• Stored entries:
···

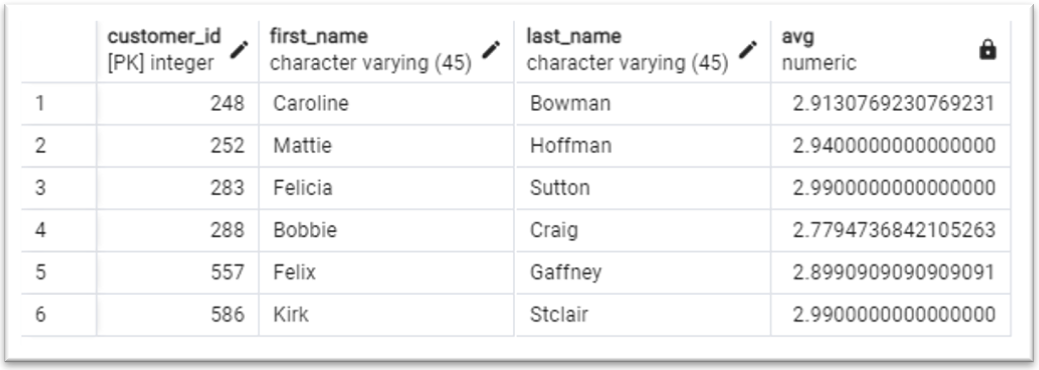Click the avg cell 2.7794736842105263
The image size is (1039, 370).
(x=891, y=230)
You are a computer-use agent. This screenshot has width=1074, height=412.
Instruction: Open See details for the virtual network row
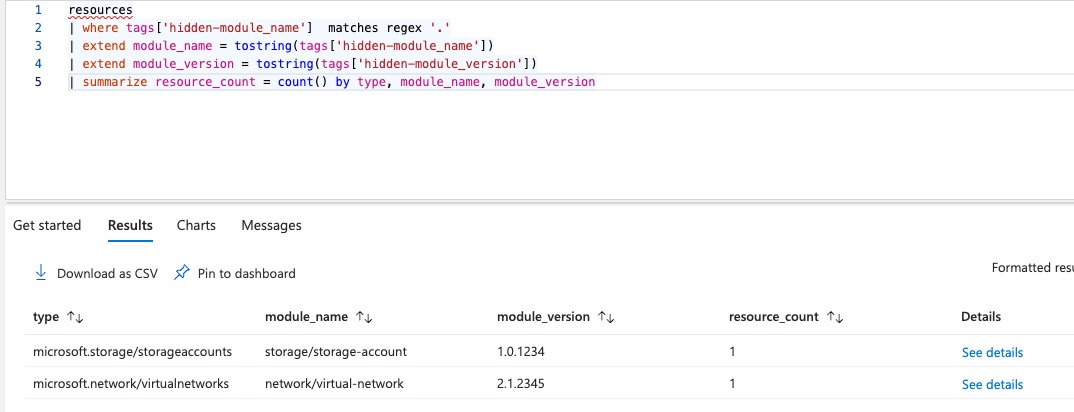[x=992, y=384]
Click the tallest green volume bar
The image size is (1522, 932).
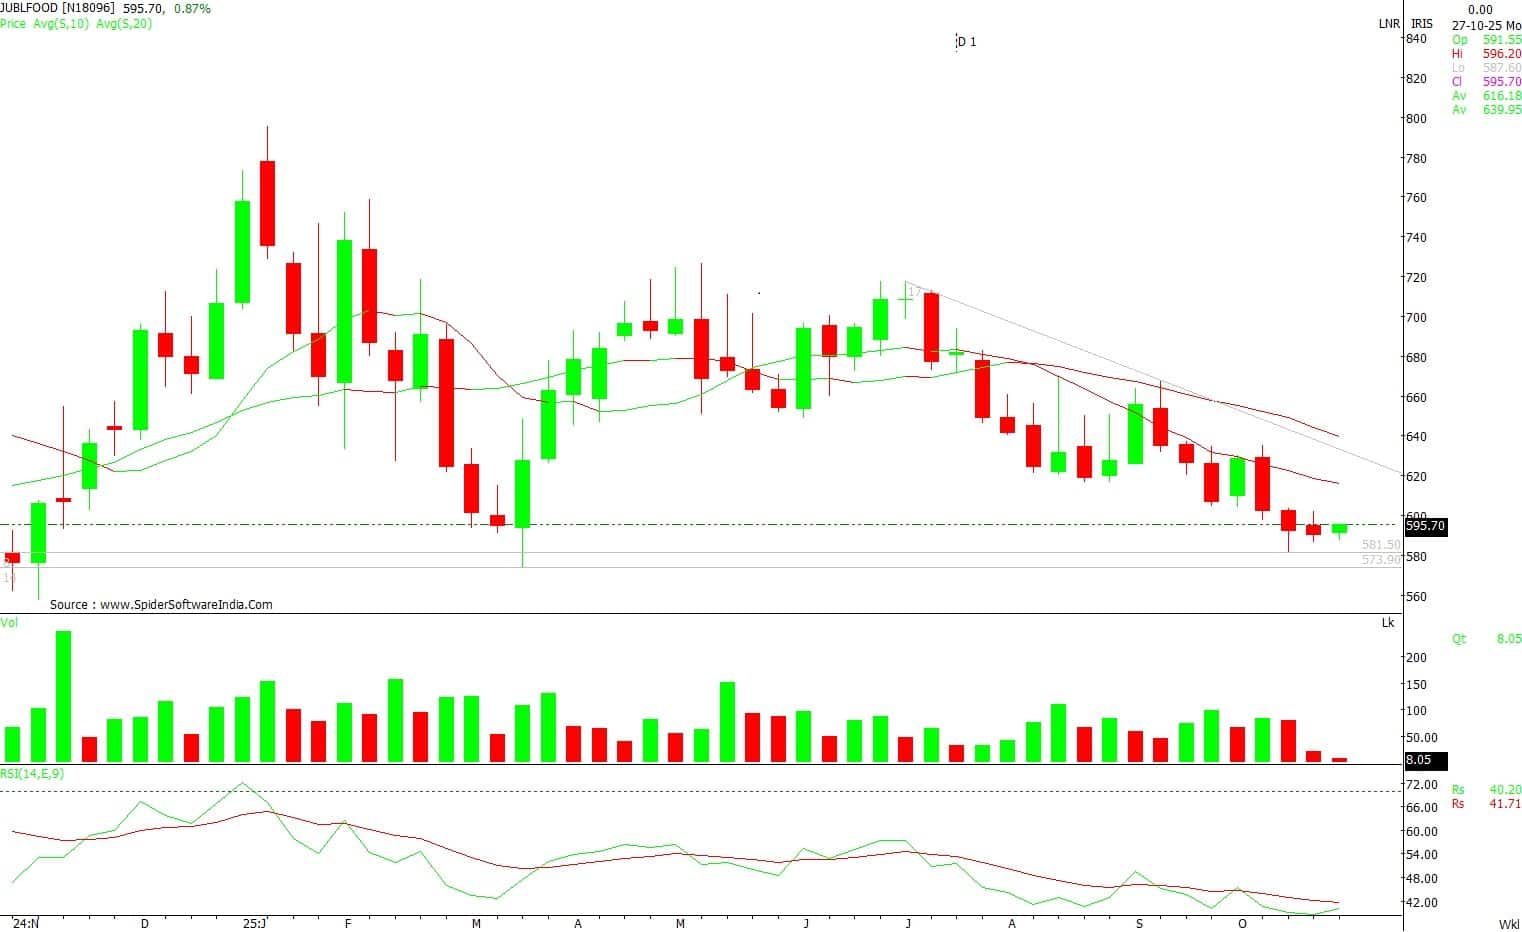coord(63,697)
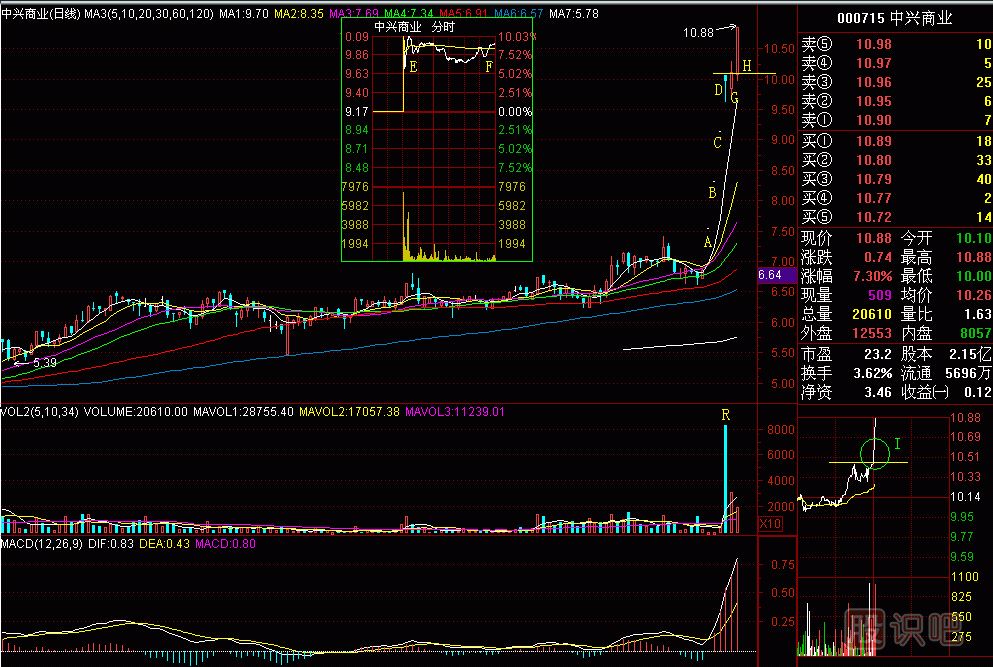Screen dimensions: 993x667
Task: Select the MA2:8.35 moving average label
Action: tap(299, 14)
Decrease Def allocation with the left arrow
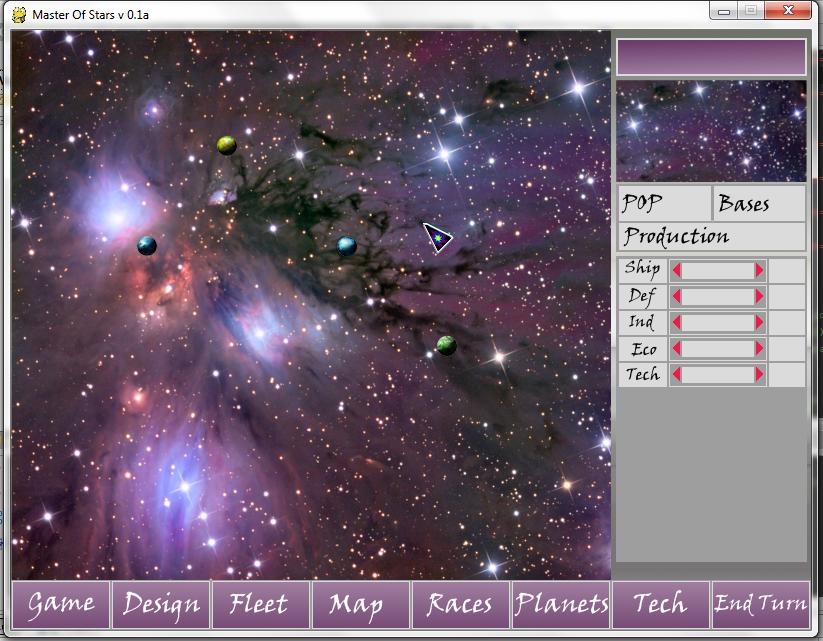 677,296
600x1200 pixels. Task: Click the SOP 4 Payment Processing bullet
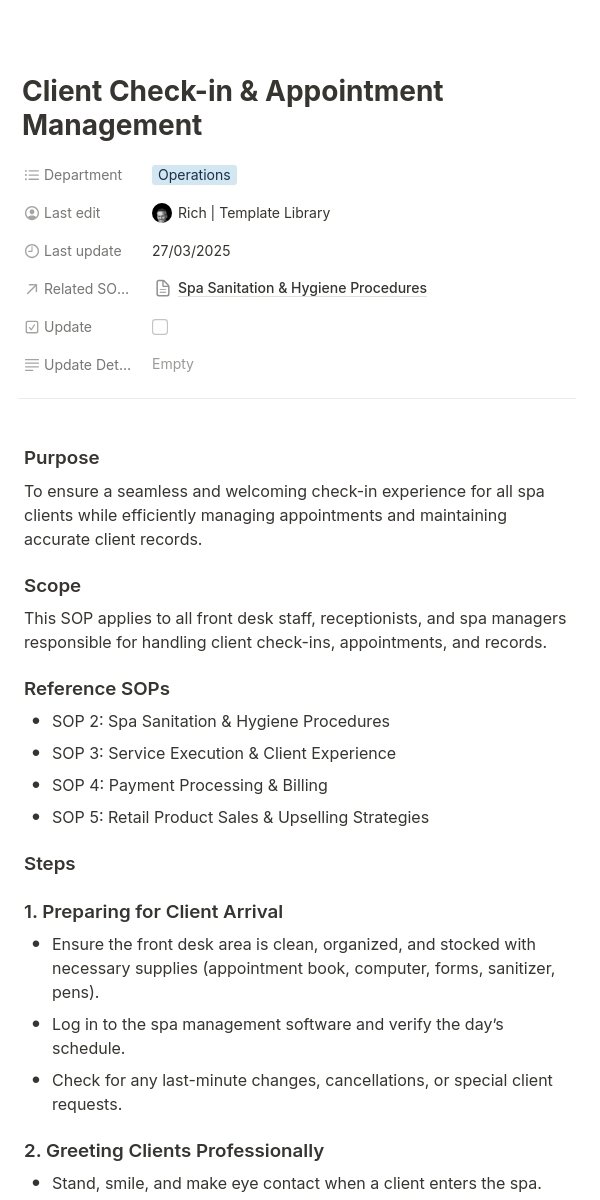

···

Only the lines from the one containing "You are a computer-use" through the last line of the data belong in the copy, both included and reproduced exactly. Pictures do not.

• Solution:
You are a computer-use agent. This screenshot has width=1074, height=412.
Instruction: Open See details for the virtual network row
[x=992, y=384]
Click the tallest green volume bar
The image size is (1522, 932).
coord(63,697)
Screen dimensions: 993x667
Task: Select the MA2:8.35 moving average label
Action: tap(299, 14)
Decrease Def allocation with the left arrow
 677,296
600x1200 pixels. Task: Click the SOP 4 Payment Processing bullet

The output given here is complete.